• **COMPLETA QUANTO SEGUE**
1) Riporta dal brano di riferimento il testo a partire dalle parole "L’affetto, l’attaccamento, la", fermandoti dopo "senso della realtà).".
2) Secondo il brano di riferimento, qual è la professione di Emma?

• **BRANO DI RIFERIMENTO**
====
Maternità uguale felicità? La regista ci mostra che non sempre è così
Arrivata al quarto lungometraggio, la regista Alina Marazzi si confronta per la prima volta con un film che include in sé elementi di finzione narrativa compiuta, garantita dalla presenza di due attrici professioniste come Charlotte Rampling e Elena Radoninich.
Tutto parla di te però, questo il titolo della nuova opera della cineasta, non abbandona del tutto l’esperienza documentaristica del passato ma anzi ne fa tesoro, riproponendo la tecnica e accompagnandola e rinforzandola con il ricorso a vecchi filmati casalinghi in Super 8, performance di danza contemporanea, le fotografie artistiche di Simona Ghizzoni e persino un intervento di animazione in stop-motion di Beatrice Pucci. Una congerie di linguaggi differenti allo scopo di raccontare l’indicibile, quell’abisso profondissimo chiamato convenzionalmente depressione post-parto.
La trama del film, che copre l’aspetto narrativo da cui si sviluppa la drammaturgia, prende avvio dal ritorno a casa a Torino di Pauline, etologa con un segreto che si annida nella sua infanzia. Ogni giorno la donna si reca in un Centro maternità di una sua amica, dove raccoglie e studia materiali e testimonianza di madri che hanno subito la triste esperienza di sentirsi svuotate di significato ed emozioni dopo la nascita del figlio.
Nello specifico Pauline, che ascolta in continuazione un nastro su cui è registrata la voce della genitrice scomparsa, si interessa al caso di Emma, una danzatrice che non riesce a empatizzare con il neonato e che teme di non poter tornare a lavorare dopo la gravidanza, sentendosi soffocata dalla responsabilità rappresentata da un altro essere vivente che dipende in tutto e per tutto da lei. Solo la confessione del segreto che tormenta Pauline e che le ha fatto intraprendere questo percorso riuscirà a placare l’affanno esistenziale di Emma.
L’affetto, l’attaccamento, la simbiosi che una madre dovrebbe provare per il proprio figlio è un elemento che nel discorso quotidiano è dato per scontato. È naturale – o almeno così ci è comodo credere – che la creatura cresciuta per nove mesi nel ventre materno non possa essere altro che veicolo, frutto, ricettacolo e latore di amore. Ma, la cronaca nera e gli studi clinici ce lo insegnano, non sempre è così: il cordone ombelicale può infatti divenire un nodo scorsoio per una donna afflitta dall’incommensurabilità dell’evento di cui è stata protagonista, che può lasciarla priva di energie per affrontare l’arduo compito che la attende (e le difficoltà dei primi mesi a partire dalla nascita non devono essere sottovalutate, così come il carico di esasperazione che rischia di far perdere il senso della realtà).
====
• **MATERIALE FORNITO**
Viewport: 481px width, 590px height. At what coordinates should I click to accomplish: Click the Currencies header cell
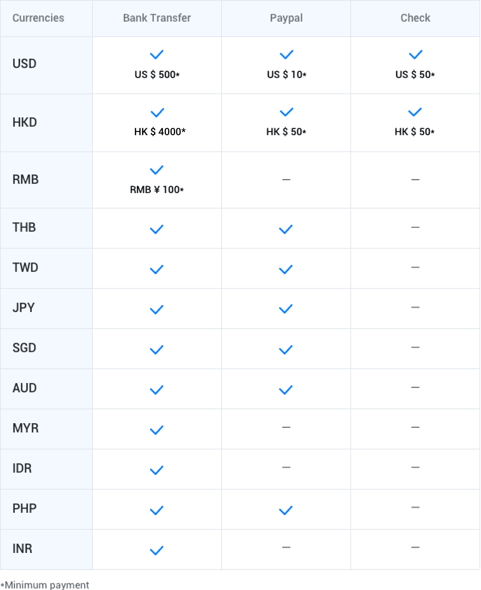(38, 18)
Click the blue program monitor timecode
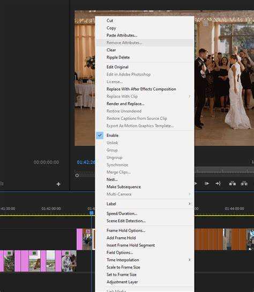The width and height of the screenshot is (254, 292). [86, 162]
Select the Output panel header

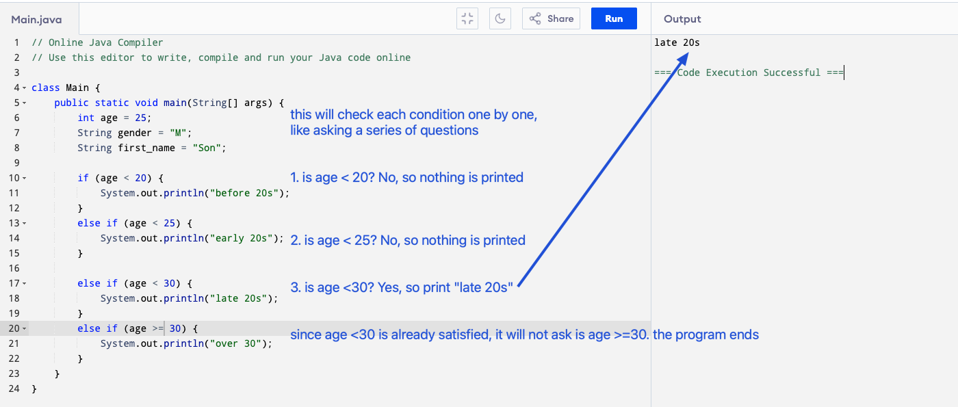click(682, 19)
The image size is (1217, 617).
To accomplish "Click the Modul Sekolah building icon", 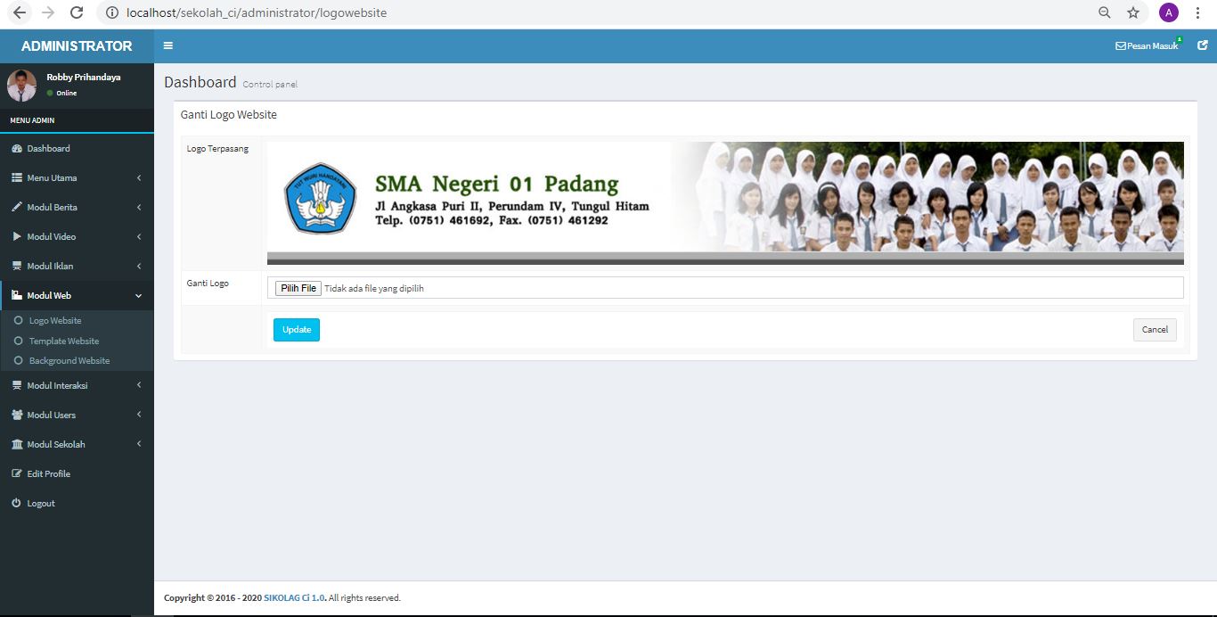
====
• **RISPOSTE PER ESERCIZIO**
1)
L’affetto, l’attaccamento, la simbiosi che una madre dovrebbe provare per il proprio figlio è un elemento che nel discorso quotidiano è dato per scontato. È naturale – o almeno così ci è comodo credere – che la creatura cresciuta per nove mesi nel ventre materno non possa essere altro che veicolo, frutto, ricettacolo e latore di amore. Ma, la cronaca nera e gli studi clinici ce lo insegnano, non sempre è così: il cordone ombelicale può infatti divenire un nodo scorsoio per una donna afflitta dall’incommensurabilità dell’evento di cui è stata protagonista, che può lasciarla priva di energie per affrontare l’arduo compito che la attende (e le difficoltà dei primi mesi a partire dalla nascita non devono essere sottovalutate, così come il carico di esasperazione che rischia di far perdere il senso della realtà).

2) È una danzatrice.